Even though tender offers and other business combination transactions may involve only non-U.S. companies, such transactions may nonetheless be subject to various U.S. laws and regulations, including U.S. federal securities laws and regulations. The application of U.S. federal securities laws and regulations generally depends on how the transaction is structured, whether any of the companies is subject to U.S. securities law reporting obligations, and whether any of the companies’ security holders are located or resident in the United States. This panel will provide an overview of U.S. federal securities laws and regulations applicable to cross-border tender offers and other business combination transactions involving, in the case of a tender offer, a "target" or, in the case of a business combination transaction not involving a tender offer, a "subject company" that is organized in a jurisdiction outside the United States. This panel will provide practitioners and other interested persons with a general guide regarding the substance and scope of the principal U.S. federal securities laws and regulations a practitioner might encounter in such transactions.
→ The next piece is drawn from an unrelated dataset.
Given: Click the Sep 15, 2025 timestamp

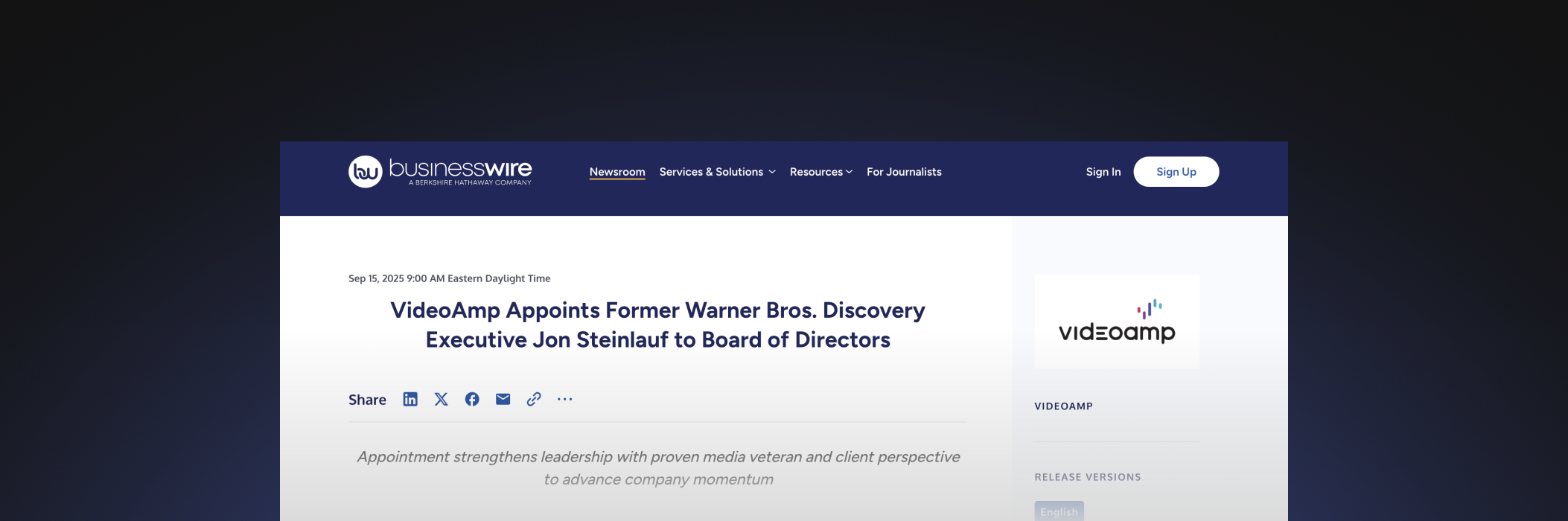Looking at the screenshot, I should coord(449,278).
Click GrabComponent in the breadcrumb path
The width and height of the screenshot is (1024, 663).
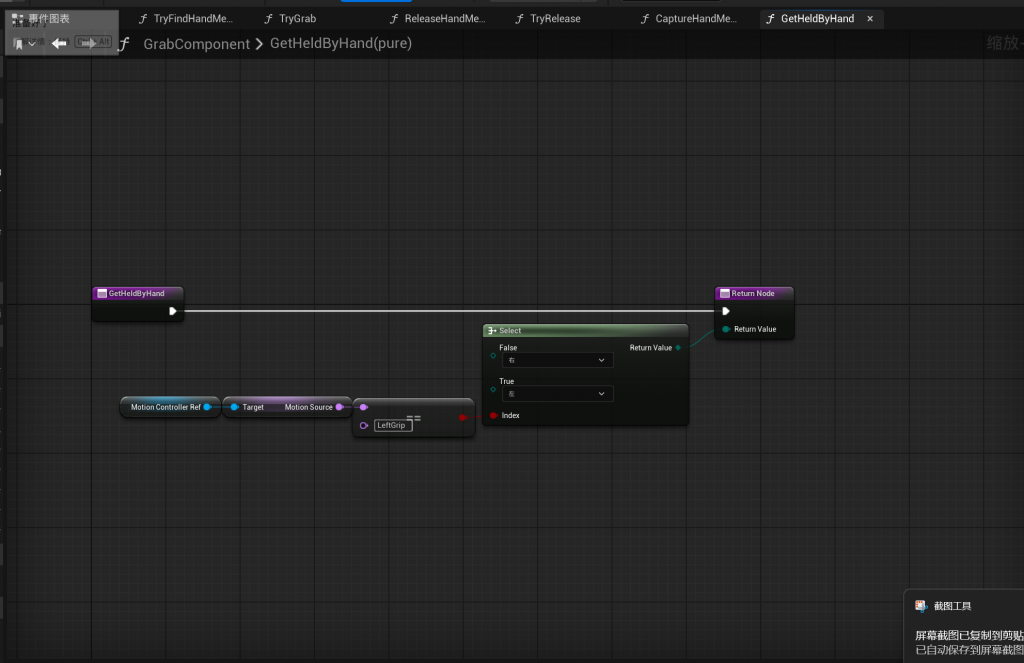[196, 44]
“Tender offer” refers generally to an offer by a bidder company to acquire shares of another company, whether for cash, securities, or a combination of the two, which is made directly to security holders of the target company and may or may not be supported by management of the target company; references to a “business combination transaction” mean a combination of two entities’ businesses by means of a tender offer or otherwise.
A fundamental goal of the U.S. securities laws is the protection of U.S. investors. The Commission has historically taken the view that U.S. securities laws potentially apply to any transaction that is conducted in the United States or that employs U.S. jurisdictional means.